In a September 10 report for Georgetown University's Center for Strategic and International Studies, Anthony Cordesman warns, "A strike by Israel on Iran will give rise to regional instability and conflict as well as terrorism. The regional security consequences will be catastrophic."
And a "bi-partisan" experts' group headed by former National Security Advisor Brent Scowcroft and co-signed by most of the usual suspects states, "Serious costs to US interests would also be felt over the longer term, we believe, with problematic consequences for global and regional stability, including
economic stability. A dynamic of escalation, action, and counteraction could produce serious unintended consequences that would significantly increase all of these costs and lead, potentially, to all-out regional war."
If a contrarian thought might be permitted, consider the possibility that all-out regional war is the optimal outcome for American interests. An Israeli strike on Iran that achieved even limited success - a two-year delay in Iran's nuclear weapons development - would arrest America's precipitous decline as a superpower.
Absent an Israeli strike, America faces:
A nuclear-armed Iran;
Iraq's continued drift towards alliance with Iran;
An overtly hostile regime in Egypt, where the Muslim Brotherhood government will lean on jihadist elements to divert attention from the country's economic collapse;
An Egyptian war with Libya for oil and with Sudan for water;
A radical Sunni regime controlling most of Syria, facing off an Iran-allied Alawistan ensconced in the coastal mountains;
A de facto or de jure Muslim Brotherhood takeover of the Kingdom of Jordan;
A campaign of subversion against the Saudi monarchy by Iran through Shi'ites in Eastern Province and by the Muslim Brotherhood internally;
A weakened and perhaps imploding Turkey struggling with its Kurdish population and the emergence of Syrian Kurds as a wild card;
A Taliban-dominated Afghanistan; and
Radicalized Islamic regimes in Libya and Tunisia.

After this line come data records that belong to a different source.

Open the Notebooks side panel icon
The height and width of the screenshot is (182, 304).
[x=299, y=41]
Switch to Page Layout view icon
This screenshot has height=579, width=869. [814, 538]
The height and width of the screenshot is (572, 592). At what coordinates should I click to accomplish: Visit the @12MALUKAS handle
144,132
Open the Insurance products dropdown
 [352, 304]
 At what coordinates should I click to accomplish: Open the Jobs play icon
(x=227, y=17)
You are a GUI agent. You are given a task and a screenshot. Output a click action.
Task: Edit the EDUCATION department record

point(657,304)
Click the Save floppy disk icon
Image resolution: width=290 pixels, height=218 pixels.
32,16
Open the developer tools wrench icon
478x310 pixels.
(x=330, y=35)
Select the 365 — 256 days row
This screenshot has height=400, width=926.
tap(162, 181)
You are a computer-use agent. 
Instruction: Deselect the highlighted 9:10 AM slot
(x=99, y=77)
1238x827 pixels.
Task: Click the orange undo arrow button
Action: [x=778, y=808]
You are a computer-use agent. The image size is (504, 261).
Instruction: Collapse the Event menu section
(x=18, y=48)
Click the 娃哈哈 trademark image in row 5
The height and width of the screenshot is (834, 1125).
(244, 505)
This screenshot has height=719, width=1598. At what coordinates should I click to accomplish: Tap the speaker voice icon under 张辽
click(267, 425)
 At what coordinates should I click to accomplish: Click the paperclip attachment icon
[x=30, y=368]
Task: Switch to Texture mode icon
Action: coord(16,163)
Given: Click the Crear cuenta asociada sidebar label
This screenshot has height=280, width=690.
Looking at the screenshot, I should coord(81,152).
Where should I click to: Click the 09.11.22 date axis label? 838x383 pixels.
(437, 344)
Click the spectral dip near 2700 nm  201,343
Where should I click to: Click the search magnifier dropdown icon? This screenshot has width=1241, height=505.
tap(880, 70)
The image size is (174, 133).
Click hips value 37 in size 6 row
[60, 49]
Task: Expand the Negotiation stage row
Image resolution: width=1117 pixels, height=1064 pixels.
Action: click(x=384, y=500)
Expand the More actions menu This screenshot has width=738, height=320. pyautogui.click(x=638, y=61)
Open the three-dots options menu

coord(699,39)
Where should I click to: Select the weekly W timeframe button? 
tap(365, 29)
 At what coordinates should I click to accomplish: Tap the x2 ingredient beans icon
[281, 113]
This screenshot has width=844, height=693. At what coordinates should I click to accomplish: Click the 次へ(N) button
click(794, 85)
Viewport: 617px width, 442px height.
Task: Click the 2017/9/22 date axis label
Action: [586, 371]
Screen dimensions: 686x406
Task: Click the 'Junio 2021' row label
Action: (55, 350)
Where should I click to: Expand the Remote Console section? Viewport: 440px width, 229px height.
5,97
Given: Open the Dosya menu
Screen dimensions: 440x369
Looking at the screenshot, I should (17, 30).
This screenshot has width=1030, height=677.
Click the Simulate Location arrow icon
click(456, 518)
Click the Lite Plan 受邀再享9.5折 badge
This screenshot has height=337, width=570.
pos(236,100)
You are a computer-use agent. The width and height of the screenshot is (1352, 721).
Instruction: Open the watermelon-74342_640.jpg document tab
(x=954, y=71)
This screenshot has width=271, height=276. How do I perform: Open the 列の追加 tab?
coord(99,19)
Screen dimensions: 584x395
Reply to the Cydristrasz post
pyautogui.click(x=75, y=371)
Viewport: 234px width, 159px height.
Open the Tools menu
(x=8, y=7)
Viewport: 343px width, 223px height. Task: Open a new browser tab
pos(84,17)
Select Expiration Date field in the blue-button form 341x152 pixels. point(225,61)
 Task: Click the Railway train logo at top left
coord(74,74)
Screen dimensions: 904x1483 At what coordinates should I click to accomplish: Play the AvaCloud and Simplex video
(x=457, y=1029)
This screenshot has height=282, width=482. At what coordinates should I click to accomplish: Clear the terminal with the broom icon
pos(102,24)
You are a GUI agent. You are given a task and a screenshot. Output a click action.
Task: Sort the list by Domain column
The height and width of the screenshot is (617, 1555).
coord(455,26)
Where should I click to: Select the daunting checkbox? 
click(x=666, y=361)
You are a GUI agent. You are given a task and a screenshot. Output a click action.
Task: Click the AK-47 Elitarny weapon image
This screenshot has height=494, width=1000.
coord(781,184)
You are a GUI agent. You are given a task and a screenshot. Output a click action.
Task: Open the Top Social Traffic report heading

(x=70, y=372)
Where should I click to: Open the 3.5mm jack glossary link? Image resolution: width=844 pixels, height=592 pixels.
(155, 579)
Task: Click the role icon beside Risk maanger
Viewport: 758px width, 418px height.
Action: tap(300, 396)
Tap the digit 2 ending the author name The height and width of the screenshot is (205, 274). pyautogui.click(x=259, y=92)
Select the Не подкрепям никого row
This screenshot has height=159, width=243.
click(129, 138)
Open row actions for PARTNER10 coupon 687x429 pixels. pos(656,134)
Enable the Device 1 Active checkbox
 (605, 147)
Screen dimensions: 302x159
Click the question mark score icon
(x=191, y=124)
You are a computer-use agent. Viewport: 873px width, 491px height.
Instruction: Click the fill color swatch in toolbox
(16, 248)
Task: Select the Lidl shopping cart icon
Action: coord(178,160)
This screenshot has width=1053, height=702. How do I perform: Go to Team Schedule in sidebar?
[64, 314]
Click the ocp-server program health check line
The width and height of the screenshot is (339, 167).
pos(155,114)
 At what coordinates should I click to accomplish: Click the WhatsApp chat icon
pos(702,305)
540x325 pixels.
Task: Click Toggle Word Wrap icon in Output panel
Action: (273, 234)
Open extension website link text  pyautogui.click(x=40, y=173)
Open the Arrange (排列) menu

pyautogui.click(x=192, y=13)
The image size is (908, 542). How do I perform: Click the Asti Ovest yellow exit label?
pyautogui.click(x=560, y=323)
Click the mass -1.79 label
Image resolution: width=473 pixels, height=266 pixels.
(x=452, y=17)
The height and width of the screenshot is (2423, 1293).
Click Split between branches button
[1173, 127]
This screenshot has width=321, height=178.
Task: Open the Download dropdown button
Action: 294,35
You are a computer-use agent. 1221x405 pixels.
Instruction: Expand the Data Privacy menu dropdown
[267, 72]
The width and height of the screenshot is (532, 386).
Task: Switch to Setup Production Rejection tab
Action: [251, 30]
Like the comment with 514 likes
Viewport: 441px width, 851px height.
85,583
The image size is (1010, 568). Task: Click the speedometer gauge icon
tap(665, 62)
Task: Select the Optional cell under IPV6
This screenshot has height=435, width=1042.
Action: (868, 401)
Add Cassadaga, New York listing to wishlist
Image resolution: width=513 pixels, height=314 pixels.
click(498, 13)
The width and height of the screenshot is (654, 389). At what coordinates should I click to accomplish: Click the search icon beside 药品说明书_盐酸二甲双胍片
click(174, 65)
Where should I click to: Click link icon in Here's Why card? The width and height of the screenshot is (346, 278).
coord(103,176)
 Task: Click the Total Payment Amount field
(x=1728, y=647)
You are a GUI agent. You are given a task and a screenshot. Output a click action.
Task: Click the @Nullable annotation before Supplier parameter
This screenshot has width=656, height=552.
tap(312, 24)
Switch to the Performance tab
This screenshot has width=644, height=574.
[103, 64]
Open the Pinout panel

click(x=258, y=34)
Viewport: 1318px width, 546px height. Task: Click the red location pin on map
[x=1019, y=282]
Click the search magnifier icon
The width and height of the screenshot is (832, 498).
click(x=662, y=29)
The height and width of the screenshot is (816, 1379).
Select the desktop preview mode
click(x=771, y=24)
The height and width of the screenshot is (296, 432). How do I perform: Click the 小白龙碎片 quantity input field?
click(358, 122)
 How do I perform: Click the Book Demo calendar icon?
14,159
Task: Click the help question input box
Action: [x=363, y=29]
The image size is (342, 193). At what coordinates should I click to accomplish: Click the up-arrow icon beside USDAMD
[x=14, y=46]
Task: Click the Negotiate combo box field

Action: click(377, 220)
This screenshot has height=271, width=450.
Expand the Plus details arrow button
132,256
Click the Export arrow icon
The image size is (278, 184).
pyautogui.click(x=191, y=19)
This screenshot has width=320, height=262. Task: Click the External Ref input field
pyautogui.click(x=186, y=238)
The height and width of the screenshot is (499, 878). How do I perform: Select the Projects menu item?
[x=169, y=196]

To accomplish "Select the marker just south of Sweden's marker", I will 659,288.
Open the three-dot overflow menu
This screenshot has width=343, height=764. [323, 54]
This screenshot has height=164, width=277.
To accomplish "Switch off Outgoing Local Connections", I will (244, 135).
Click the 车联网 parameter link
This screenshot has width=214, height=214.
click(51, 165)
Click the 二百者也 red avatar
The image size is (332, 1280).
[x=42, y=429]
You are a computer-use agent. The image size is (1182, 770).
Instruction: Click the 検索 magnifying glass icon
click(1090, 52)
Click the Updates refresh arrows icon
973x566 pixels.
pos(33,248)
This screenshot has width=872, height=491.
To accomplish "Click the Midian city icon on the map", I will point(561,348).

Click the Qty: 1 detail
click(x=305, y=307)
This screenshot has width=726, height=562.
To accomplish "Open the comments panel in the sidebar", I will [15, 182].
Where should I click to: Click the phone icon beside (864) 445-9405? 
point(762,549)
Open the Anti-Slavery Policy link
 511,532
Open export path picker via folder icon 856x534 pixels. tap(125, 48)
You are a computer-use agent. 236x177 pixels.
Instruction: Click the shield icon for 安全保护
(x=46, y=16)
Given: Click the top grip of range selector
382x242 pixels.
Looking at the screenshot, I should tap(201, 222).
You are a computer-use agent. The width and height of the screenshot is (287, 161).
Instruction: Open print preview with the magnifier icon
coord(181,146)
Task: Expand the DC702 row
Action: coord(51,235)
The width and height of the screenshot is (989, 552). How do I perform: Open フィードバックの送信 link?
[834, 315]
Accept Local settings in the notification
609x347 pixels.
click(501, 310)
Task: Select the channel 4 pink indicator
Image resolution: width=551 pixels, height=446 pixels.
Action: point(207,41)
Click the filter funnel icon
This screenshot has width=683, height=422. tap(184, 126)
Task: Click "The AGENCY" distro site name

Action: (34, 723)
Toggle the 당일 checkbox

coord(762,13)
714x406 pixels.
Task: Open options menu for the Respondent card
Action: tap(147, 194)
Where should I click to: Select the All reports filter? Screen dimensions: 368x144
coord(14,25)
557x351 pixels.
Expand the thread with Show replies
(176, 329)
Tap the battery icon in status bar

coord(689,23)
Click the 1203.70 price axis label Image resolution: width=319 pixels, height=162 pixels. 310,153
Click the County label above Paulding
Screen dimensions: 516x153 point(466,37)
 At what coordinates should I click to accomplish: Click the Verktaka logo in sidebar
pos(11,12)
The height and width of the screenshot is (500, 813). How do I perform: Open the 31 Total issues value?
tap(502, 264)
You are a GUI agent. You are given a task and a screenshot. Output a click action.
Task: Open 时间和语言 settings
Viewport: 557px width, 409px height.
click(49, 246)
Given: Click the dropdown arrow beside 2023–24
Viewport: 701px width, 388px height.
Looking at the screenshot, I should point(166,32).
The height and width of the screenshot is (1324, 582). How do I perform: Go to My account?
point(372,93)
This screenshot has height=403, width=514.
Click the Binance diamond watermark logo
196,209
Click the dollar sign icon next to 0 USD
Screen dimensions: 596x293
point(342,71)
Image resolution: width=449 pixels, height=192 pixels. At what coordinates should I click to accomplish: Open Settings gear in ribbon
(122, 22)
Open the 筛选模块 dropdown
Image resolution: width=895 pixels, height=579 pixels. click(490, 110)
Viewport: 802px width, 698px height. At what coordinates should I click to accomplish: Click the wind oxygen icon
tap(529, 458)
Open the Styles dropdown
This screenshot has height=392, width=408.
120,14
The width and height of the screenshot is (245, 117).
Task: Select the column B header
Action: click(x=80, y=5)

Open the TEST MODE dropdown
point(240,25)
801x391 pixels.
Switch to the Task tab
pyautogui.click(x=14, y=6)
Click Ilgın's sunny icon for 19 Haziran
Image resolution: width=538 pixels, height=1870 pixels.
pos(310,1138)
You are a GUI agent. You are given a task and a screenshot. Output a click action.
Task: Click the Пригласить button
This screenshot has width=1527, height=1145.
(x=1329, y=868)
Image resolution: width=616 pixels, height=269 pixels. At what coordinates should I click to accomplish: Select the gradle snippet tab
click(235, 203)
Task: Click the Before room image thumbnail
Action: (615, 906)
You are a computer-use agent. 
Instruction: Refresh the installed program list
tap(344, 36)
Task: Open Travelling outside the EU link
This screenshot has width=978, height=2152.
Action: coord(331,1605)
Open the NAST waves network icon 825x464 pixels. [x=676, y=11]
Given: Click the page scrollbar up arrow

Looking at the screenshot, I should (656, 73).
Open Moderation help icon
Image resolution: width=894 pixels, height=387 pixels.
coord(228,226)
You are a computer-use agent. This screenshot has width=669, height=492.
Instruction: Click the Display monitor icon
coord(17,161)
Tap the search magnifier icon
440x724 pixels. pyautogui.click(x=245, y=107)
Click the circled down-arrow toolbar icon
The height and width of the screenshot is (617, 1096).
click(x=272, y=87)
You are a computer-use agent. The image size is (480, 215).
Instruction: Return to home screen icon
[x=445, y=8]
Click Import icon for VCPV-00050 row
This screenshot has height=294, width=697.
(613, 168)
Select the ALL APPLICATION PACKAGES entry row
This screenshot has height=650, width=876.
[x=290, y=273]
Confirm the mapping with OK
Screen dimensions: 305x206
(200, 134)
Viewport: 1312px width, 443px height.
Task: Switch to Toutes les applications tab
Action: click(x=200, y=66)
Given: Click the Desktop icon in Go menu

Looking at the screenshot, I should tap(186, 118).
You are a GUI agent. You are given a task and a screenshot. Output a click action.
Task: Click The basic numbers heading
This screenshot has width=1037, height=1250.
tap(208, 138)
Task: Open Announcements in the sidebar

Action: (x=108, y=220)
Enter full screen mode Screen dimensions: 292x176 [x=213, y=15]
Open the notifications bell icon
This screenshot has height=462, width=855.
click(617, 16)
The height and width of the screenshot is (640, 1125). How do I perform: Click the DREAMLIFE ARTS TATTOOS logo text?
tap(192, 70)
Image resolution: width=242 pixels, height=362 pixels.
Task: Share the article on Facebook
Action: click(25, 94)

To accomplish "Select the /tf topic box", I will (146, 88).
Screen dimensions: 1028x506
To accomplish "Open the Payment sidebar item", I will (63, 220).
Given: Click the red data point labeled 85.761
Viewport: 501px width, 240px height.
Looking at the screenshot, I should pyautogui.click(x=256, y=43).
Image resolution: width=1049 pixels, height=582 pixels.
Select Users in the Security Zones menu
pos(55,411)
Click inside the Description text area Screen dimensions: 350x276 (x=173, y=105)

Saudi Arabia is the biggest loser in the emerging Middle East configuration, and Russia is the biggest winner. Europe and Japan have concluded that America has abandoned its long-standing commitment to the security of energy supplies in the Persian Gulf by throwing the Saudi monarchy under the bus, and have quietly shifted their energy planning towards Russia. Little of this line of thinking will appear in the news media, but the reorientation towards Moscow is underway nonetheless.